みほちゃんはお母さんと二人暮らしです。お母さんは昼はお弁当屋さんで、夜は工場ではたらいています。いつも大いそがしで、みほちゃんとゆっくり過ごす時間があまりありません。今年のクリスマス・イブも、お母さんはお仕事で、クリスマスのごちそうは、クリスマスが過ぎてから食べようということになっていました。
みほちゃんは、お母さんがいそがしいことを知っていたので、お母さんの前では文句ひとつ言わずうなずきました。でも、みほちゃんはちょっと思いました。どうせだったら、クリスマス・イブにごちそう食べたいなあ。それからプレゼントもクリスマスの朝にもらいたい! 

でもそんなことを考えていてもどうにもなりません。

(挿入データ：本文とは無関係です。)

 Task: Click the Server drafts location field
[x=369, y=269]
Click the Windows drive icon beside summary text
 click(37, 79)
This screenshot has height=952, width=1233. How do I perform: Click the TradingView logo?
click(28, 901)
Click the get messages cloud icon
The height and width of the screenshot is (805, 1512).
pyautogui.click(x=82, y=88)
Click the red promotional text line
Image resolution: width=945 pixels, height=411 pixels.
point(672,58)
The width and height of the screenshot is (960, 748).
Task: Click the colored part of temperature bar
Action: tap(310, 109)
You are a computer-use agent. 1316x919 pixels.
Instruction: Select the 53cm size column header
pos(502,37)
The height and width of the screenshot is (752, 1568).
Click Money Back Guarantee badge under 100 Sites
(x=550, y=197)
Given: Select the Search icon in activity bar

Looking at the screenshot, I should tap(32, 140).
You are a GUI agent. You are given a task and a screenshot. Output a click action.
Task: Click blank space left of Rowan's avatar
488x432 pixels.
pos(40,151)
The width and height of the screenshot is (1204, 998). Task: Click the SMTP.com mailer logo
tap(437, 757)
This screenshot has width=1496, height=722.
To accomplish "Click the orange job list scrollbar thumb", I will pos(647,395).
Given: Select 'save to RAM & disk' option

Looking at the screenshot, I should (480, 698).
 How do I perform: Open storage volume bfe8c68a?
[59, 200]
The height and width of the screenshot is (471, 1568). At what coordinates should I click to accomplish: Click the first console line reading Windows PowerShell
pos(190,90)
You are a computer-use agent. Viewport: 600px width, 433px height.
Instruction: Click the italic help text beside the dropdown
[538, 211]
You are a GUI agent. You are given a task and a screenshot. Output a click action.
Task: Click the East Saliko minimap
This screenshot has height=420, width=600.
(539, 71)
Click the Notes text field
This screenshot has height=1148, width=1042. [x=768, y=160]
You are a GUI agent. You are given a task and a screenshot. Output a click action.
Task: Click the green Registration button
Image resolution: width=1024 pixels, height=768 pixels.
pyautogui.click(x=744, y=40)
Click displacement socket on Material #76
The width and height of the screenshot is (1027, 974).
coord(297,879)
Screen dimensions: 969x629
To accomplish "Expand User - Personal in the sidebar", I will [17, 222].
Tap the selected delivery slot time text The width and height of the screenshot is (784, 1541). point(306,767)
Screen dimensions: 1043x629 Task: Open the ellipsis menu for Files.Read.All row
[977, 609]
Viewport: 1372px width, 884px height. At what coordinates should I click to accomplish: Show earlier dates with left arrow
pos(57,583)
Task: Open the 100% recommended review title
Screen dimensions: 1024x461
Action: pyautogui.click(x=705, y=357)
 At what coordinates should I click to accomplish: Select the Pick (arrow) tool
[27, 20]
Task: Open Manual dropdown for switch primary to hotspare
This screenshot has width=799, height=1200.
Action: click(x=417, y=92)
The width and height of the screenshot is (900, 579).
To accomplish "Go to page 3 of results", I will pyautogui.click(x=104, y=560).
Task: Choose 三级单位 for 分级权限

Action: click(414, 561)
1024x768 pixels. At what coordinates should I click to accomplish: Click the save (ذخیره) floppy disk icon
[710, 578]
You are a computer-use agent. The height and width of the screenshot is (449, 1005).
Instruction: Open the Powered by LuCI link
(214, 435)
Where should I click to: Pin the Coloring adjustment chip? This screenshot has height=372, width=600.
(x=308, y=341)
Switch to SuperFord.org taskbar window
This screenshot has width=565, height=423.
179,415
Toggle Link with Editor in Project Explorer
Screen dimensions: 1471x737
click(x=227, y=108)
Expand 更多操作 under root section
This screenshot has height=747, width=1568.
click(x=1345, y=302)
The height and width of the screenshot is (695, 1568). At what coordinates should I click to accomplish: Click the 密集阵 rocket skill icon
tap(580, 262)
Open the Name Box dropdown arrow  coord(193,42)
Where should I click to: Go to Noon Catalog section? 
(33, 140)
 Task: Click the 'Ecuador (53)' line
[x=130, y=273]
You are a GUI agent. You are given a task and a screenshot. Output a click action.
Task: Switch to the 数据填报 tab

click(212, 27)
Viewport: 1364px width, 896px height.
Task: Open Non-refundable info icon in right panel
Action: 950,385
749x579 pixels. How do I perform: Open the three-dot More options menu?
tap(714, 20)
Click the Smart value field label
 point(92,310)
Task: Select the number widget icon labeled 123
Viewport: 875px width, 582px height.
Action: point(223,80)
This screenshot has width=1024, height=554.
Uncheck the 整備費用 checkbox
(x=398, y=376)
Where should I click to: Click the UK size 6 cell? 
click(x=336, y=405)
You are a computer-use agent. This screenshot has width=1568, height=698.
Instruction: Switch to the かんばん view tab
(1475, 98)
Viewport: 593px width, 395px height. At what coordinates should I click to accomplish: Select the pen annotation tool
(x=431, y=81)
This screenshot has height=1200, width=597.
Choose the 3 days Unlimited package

気がついたら、もう12月23日です。明日はクリスマス・イブです。町を歩くと、いろんなところから、クリスマスソングが流れてきて、大きなツリーが、かざられています。誰にあげるのか、プレゼントをいくつも抱えて、うれしそうにお店から出てくる大人の人の姿がありました。

みほちゃんはその姿を見て思いました。そうかあ!プレゼントをもらうだけじゃなくて、私もあげればいいんだと思い立ちました。プレゼントがあれば、ちょっとはクリスマスっぽいかも!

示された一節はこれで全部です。